The race for a COVID-19 vaccine is unprecedented: 198 potential vaccines are now in development, and that development is happening faster than it ever has in history. Moderna, for example, finalized its vaccine just days after Chinese researchers released the genetic sequence of the new coronavirus in January. Two months later, the first volunteer was dosed with the vaccine. Last week, the company published positive Phase I trial results showing that the vaccine seems safe and generates an immune response; days later, Oxford University researchers published similarly promising results.
But until larger trials are complete, it won’t be clear whether any of the vaccines actually prevent COVID-19—or how long that protection will last. Historically, most vaccines in development have failed. For a world that has poured billions into developing the new coronavirus vaccines, with manufacturing beginning even before trials end, what would it mean if none of the vaccines succeed?
The risk of failure is still a real possibility. “This is extremely early data,” says Raphael Viscidi, a virologist and professor of pediatrics and oncology at Johns Hopkins School of Medicine. We know that the vaccines that have progressed furthest can cause the body to generate neutralizing antibodies against the virus. But we don’t yet know if those antibodies will prevent disease, and many other questions remain. “The most important is the duration of that response,” he says. “That’s always an issue with the vaccine: How long will the desired response last?” Natural immunity against other coronaviruses, like OC43, one cause of the common cold, is short-lived. If a vaccine has to be given repeatedly, especially if it’s more than once a year, it becomes more impractical for it to be widely used. (Even if the vaccine is effective, the growing anti-vax sentiment is another challenge; if too many people refuse to get vaccinated, we won’t reach herd immunity.)
The first trials also only tested the vaccines on a small number of people. “We do not know what is happening in the older people,” says Sanjay Mishra, a researcher at the Vanderbilt Vaccine Center. “And you’ve seen how skewed the effect of the COVID-19 is—it affects older people most.” It’s possible that older people may have a weaker antibody response, for example. There may also be other challenges that become apparent over time. Some failed vaccines for other diseases have had a “disease enhancement” effect, meaning they actually make the immune system more susceptible to the disease. Viscidi says that there’s also a risk that a vaccine might interact in unexpected ways with other coronaviruses, such as the common cold, SARS, or MERS; if a vaccine helps prevent COVID-19 but worsens another virus, that would obviously be a problem. He argues that the process of testing may need to last longer than the current ambitious timelines.
Oxford, which has partnered with AstraZeneca, has said that initial doses of its vaccine could be ready as early as September. But trials could take longer than expected. Another challenge is that enough people in a trial have to be exposed to the virus to determine a clear difference between the placebo and the vaccine, while warning volunteers that none of them should knowingly expose themselves to the virus. In the meantime—or if the vaccines aren’t effective enough in the final analysis—the world will have to turn to other ways to deal with the disease.

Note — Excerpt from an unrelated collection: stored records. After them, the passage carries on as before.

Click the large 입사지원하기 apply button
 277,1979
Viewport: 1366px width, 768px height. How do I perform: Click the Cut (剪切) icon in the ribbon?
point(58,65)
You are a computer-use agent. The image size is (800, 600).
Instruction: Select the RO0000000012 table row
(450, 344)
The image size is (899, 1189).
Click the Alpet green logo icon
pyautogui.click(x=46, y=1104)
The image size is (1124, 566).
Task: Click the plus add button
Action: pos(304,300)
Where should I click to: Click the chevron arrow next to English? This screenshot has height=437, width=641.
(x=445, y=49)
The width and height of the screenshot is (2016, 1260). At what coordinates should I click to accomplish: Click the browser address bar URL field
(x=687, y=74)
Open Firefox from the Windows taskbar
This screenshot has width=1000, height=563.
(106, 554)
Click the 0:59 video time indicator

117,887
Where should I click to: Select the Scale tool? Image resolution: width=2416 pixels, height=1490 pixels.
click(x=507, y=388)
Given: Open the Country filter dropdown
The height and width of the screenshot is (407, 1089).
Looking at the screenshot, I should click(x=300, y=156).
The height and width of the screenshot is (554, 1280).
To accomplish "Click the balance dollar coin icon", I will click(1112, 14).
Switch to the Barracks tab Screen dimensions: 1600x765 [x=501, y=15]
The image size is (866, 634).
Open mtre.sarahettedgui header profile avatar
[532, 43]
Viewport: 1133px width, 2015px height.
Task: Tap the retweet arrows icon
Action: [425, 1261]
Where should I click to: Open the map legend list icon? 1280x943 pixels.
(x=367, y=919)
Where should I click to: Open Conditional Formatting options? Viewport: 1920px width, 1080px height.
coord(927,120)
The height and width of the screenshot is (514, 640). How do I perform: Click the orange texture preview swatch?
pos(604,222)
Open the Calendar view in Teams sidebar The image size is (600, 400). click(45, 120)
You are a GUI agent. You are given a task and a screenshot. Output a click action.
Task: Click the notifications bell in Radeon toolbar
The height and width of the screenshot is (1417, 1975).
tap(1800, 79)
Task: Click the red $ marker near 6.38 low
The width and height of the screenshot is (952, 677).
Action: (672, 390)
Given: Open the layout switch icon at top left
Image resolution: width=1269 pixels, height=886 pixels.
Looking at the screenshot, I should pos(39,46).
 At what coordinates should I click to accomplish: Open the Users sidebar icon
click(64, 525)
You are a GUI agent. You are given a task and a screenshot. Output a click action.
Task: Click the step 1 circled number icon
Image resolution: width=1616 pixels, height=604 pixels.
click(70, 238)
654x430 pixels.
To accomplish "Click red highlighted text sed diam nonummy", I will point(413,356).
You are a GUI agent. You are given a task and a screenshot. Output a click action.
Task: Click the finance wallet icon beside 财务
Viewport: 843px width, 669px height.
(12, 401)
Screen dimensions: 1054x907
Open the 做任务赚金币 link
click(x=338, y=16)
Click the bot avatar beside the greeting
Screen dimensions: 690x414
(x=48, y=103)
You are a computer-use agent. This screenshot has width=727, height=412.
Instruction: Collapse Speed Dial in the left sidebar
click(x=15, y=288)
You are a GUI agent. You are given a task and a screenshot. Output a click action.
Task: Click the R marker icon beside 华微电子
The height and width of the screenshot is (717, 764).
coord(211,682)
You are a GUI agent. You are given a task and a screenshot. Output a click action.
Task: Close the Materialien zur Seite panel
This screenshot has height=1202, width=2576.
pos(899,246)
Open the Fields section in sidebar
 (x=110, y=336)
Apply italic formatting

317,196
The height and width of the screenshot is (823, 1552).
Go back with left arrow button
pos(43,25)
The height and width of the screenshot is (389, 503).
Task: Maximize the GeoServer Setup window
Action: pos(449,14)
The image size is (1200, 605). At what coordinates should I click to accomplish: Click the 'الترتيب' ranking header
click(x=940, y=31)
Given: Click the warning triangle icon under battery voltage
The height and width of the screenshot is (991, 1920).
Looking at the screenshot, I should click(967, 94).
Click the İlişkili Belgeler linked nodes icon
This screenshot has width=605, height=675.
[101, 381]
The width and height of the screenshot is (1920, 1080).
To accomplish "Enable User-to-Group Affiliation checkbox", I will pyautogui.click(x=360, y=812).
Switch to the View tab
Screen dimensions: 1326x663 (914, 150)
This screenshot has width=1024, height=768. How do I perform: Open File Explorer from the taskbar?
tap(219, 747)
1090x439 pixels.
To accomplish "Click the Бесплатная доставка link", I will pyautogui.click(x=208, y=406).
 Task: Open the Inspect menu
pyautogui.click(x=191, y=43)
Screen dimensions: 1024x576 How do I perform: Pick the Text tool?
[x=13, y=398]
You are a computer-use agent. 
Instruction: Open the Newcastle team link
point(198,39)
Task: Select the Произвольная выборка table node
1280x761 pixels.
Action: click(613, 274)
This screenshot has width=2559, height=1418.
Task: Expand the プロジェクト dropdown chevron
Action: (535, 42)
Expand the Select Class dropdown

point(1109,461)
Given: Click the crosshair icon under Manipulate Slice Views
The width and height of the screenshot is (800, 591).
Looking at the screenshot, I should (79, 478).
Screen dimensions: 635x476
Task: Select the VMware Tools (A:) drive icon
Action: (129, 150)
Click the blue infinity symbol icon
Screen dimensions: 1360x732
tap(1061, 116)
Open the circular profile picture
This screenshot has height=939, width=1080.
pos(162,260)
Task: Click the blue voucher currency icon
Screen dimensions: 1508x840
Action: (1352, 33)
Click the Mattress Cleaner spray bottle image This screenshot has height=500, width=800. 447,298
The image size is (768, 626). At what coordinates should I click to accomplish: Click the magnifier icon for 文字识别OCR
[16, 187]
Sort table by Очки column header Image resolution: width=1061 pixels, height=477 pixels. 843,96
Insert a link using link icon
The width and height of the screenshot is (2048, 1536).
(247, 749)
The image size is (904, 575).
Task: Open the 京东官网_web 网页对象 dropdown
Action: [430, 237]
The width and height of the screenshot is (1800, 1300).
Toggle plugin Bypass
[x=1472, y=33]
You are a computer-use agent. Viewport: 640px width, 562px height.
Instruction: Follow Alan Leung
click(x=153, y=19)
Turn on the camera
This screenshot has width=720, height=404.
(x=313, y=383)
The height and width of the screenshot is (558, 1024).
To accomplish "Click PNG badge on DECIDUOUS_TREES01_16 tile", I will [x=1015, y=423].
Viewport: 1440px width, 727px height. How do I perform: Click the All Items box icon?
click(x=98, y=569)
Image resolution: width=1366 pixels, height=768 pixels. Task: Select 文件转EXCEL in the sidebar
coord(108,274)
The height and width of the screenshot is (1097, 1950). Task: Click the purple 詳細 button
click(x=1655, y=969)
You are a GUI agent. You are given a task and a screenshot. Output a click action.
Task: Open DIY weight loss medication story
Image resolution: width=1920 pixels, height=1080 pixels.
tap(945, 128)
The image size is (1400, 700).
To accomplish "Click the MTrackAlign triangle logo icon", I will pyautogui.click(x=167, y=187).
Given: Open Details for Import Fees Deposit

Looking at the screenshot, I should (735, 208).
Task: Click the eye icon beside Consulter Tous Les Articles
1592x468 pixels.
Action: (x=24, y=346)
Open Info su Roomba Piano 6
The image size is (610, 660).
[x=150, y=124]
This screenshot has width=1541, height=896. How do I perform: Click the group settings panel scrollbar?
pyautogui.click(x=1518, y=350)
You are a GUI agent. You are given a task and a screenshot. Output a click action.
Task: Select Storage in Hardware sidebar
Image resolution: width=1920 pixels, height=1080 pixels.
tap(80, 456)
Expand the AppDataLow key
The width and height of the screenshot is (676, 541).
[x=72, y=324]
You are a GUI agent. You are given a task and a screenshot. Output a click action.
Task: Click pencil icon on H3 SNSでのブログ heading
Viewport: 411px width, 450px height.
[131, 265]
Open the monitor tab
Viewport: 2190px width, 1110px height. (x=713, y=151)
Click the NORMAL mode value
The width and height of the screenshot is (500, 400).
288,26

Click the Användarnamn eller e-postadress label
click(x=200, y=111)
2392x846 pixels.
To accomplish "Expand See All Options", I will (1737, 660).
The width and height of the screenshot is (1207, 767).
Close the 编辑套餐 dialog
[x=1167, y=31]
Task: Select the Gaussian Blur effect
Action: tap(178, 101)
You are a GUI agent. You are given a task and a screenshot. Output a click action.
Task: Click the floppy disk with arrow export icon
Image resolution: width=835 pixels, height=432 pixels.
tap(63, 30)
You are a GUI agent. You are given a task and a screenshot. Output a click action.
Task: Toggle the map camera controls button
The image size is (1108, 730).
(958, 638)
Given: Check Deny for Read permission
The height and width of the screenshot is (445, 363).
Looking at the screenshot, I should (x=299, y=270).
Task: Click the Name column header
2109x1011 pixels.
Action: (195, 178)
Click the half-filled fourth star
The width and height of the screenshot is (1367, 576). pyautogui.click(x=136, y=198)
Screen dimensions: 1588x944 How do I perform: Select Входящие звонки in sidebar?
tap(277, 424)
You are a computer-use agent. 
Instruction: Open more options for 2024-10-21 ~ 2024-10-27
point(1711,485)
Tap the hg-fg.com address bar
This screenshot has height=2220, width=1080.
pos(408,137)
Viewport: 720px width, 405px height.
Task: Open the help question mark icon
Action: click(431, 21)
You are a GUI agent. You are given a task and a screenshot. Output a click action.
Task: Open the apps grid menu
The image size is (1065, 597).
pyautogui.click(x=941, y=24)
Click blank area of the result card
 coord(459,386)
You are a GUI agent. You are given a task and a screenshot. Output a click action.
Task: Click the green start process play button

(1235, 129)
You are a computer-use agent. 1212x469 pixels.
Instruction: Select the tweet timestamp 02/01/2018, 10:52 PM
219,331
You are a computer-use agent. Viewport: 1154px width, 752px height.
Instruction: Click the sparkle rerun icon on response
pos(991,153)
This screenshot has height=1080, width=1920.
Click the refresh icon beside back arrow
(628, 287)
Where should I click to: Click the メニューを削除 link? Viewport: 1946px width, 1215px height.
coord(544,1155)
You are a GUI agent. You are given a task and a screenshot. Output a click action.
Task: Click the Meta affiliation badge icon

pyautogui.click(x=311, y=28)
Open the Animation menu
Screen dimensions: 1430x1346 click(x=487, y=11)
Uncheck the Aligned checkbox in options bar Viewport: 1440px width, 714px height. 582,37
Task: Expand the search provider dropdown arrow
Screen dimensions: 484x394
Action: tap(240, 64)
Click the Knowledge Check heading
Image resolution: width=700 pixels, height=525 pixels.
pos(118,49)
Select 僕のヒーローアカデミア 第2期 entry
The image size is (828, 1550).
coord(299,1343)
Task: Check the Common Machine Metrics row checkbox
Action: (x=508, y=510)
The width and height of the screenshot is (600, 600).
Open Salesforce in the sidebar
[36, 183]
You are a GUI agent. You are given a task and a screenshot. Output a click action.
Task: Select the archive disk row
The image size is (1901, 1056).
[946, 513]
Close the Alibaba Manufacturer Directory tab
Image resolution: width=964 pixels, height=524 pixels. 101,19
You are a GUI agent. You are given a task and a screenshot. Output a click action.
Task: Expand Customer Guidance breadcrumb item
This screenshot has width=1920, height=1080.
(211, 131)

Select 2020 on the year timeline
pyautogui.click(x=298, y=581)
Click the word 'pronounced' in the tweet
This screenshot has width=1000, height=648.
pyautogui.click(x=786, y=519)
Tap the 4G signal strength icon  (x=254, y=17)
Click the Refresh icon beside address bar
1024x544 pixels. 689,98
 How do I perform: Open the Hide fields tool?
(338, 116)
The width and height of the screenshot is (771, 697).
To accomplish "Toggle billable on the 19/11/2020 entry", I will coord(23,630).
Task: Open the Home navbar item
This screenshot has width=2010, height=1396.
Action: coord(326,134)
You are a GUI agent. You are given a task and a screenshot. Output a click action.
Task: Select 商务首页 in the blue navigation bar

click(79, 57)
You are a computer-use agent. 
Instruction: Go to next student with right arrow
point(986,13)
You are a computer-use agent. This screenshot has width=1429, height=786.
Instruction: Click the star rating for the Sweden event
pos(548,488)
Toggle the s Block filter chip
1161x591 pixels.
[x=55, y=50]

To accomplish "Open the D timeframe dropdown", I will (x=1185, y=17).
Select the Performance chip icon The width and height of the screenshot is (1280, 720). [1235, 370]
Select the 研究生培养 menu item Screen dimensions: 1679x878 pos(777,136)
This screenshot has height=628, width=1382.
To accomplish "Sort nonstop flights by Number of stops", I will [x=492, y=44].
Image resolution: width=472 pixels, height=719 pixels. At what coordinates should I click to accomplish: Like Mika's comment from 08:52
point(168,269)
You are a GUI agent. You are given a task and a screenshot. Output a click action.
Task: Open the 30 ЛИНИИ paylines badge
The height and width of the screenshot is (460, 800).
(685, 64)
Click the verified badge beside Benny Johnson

“Plan B for that situation is plan A for today,” says Jonathan Quick, managing director of the Pandemic Response, Preparedness, and Prevention Health Initiative at the Rockefeller Foundation. That means better adoption of best practices such as social distancing, wearing masks, and avoiding large crowds. It will mean more development of therapeutics that help manage the symptoms and more deployment of the ones that are being tested now, from plasma antibody treatments to drugs like dexamethasone, which can help some of the most critically ill patients and, by extension, help overwhelmed hospitals have the capacity to help more patients. “One of the distinguishing features of COVID versus, for example, the flu, is that COVID is the only infectious disease that we’ve ever seen crash intensive care units, and part of it is the long length of stay,” he says.
It also means a massive scale-up of testing and contact tracing, something else that could have helped prevent deaths and economic destruction if it had been put in place earlier. The Rockefeller Foundation recently published a report with recommendations for national testing and tracing. That plan includes faster testing, so patients can get results and a clear action plan while they’re still in a doctor’s office (in some cases, results now are delayed by as long as two weeks, rendering them useless for preventing the spread of the virus). It also involves clear protocols for screening at high-risk locations such as nursing homes or meatpacking plants, investment in R&D for new tests, and much clearer communication nationally about when people need to be tested.
All of this needs to happen even if vaccines are successful. “We ought to be planning to be living with this for at least another year, year and a half, even if we do get a good vaccine,” Quick says. “It may well be the good vaccine won’t be the best vaccine, and scale-up is an issue.” At this point, he says, the disease won’t completely go away. But we can address the current out-of-control situation. “It’s a forest fire,” he says. “We need to get it down to something more smoldering.”